*** Block opens ***

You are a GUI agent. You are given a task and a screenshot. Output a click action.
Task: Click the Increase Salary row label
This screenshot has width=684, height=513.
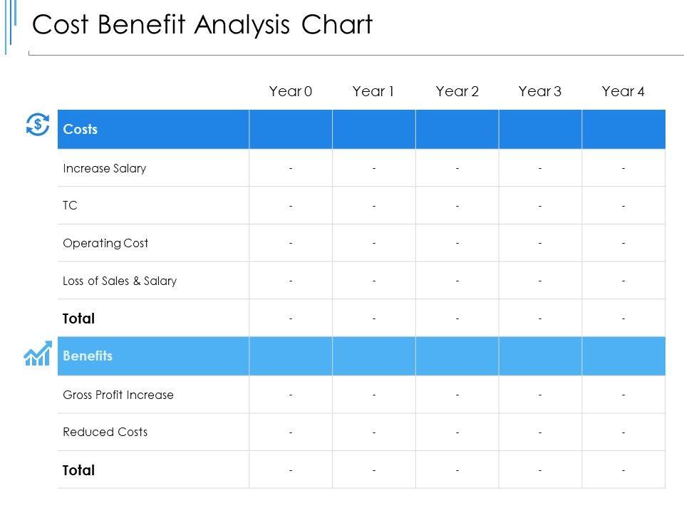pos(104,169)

*** Block closes ***
*** Block opens ***

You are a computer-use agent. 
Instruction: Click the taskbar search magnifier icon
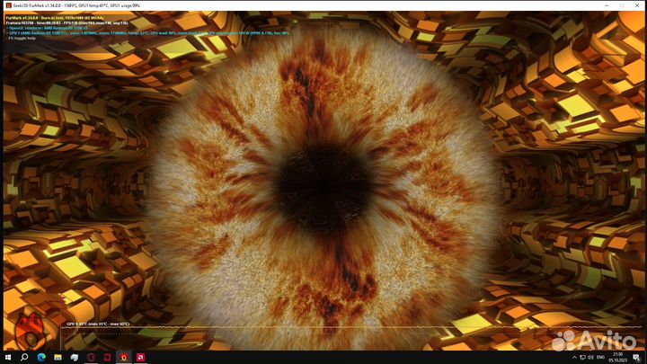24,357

*** Block closes ***
*** Block opens ***

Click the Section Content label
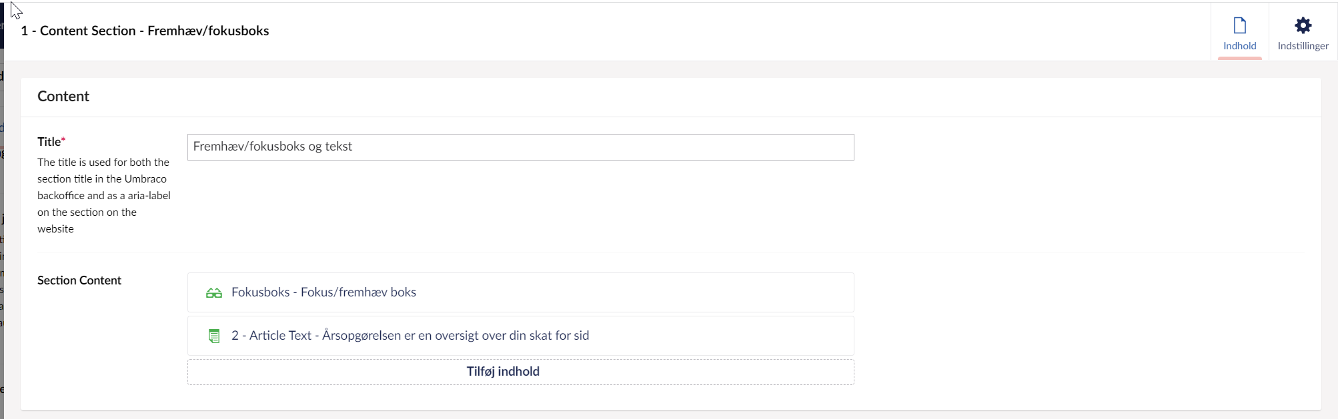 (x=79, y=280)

*** Block closes ***

WHAT IS EXPECTED:
If the string "agent" is in a line of the entries, pick that line out.

OUTPUT FOR THIS EXERCISE:
You are a GUI agent. You are given a task and a screenshot. Output a click action.
You are a computer-use agent. 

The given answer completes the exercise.